● **Assignment**
A faithful copy of the listing below is needed, one that contains no pictures.

***

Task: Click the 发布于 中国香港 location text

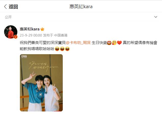Action: [55, 35]
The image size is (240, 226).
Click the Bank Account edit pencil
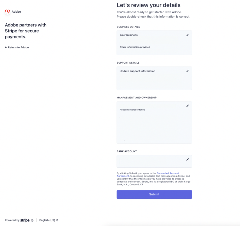click(188, 159)
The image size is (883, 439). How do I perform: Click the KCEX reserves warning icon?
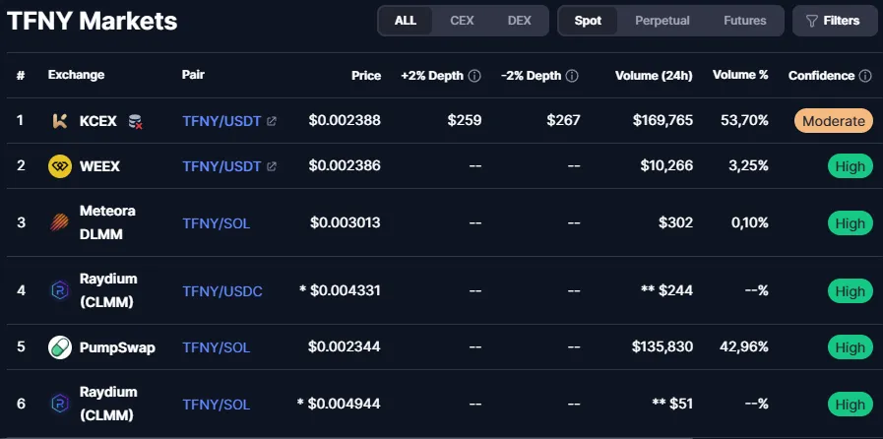point(135,121)
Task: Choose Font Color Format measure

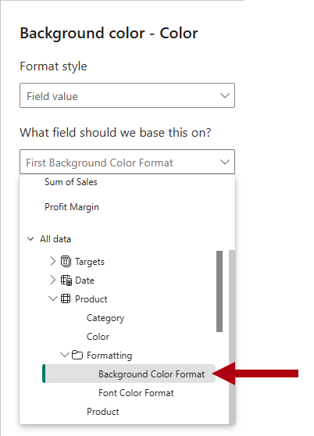Action: click(136, 393)
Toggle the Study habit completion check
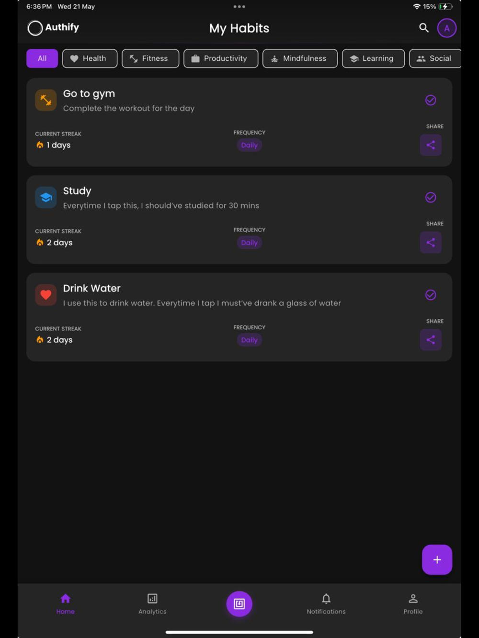The image size is (479, 638). tap(431, 197)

***

● **Answer below**
Task: Click the 发布于 中国香港 location text

Action: [55, 35]
The image size is (240, 226).
Click the Bank Account edit pencil
click(188, 159)
The image size is (883, 439). How do I perform: Click the KCEX reserves warning icon?
point(135,121)
Task: Choose Font Color Format measure

Action: click(136, 393)
Toggle the Study habit completion check
The image size is (479, 638). tap(431, 197)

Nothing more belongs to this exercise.